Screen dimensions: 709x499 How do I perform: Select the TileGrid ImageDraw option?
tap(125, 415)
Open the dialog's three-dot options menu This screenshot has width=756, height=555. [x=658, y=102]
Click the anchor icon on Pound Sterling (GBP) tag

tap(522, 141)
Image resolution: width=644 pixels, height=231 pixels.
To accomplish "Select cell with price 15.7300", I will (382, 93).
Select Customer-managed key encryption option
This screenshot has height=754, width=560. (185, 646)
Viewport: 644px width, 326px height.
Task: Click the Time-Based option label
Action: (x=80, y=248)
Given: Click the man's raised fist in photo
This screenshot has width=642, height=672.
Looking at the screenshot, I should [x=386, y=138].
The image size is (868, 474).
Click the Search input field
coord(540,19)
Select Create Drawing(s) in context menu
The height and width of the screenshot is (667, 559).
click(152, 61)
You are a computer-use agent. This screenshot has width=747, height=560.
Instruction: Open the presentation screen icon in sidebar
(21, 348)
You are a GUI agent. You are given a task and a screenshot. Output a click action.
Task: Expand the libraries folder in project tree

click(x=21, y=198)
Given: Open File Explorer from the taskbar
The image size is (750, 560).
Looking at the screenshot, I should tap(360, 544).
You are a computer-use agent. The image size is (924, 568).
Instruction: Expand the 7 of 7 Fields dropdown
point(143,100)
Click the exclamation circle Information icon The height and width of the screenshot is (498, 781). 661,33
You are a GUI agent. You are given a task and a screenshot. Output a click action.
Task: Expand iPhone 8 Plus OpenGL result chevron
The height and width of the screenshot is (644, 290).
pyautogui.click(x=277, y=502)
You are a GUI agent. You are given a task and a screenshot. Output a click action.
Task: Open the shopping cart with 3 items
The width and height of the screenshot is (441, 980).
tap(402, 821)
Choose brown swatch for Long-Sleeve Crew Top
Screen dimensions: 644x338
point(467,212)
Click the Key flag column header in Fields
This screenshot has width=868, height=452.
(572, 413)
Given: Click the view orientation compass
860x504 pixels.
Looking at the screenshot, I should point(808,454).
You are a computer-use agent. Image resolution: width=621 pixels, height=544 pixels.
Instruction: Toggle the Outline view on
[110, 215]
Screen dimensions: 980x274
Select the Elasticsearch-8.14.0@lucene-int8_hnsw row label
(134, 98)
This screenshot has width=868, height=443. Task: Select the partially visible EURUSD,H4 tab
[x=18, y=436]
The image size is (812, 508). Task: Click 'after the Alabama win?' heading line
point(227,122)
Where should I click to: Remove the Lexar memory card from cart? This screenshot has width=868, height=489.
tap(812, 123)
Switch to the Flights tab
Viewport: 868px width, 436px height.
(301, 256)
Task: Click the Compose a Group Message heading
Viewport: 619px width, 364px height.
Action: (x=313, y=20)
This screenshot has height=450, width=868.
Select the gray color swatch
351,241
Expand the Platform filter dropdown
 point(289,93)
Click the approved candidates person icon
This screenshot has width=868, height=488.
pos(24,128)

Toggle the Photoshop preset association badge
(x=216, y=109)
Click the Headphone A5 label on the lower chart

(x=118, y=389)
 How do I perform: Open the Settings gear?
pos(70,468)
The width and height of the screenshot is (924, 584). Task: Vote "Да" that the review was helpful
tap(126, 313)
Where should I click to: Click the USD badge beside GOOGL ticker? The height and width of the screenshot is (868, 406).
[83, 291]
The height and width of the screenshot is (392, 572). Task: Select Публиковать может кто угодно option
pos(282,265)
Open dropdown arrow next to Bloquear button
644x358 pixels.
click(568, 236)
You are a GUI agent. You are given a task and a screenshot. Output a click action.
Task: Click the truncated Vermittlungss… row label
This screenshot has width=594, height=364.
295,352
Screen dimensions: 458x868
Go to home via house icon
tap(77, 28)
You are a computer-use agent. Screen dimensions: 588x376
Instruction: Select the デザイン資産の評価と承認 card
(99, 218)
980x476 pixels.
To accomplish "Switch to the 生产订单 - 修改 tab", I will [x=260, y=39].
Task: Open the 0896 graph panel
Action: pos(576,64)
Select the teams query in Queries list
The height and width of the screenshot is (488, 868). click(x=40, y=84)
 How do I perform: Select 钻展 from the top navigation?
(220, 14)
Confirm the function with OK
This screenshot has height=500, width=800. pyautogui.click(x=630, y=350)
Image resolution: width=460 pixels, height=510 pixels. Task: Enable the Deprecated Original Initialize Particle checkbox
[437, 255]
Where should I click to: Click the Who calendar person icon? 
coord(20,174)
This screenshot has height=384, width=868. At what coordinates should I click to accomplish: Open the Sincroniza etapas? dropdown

────

YOUR GOAL: Output exactly the lines of the material above from the one containing "Task: Expand the" up to and including the one containing "Given: Click the view orientation compass".

WRITTEN RESPONSE:
Task: Expand the libraries folder in project tree

click(x=21, y=198)
Given: Open File Explorer from the taskbar
The image size is (750, 560).
Looking at the screenshot, I should tap(360, 544).
You are a computer-use agent. The image size is (924, 568).
Instruction: Expand the 7 of 7 Fields dropdown
point(143,100)
Click the exclamation circle Information icon The height and width of the screenshot is (498, 781). 661,33
You are a GUI agent. You are given a task and a screenshot. Output a click action.
Task: Expand iPhone 8 Plus OpenGL result chevron
The height and width of the screenshot is (644, 290).
pyautogui.click(x=277, y=502)
You are a GUI agent. You are given a task and a screenshot. Output a click action.
Task: Open the shopping cart with 3 items
The width and height of the screenshot is (441, 980).
tap(402, 821)
Choose brown swatch for Long-Sleeve Crew Top
Screen dimensions: 644x338
point(467,212)
Click the Key flag column header in Fields
This screenshot has width=868, height=452.
(572, 413)
Given: Click the view orientation compass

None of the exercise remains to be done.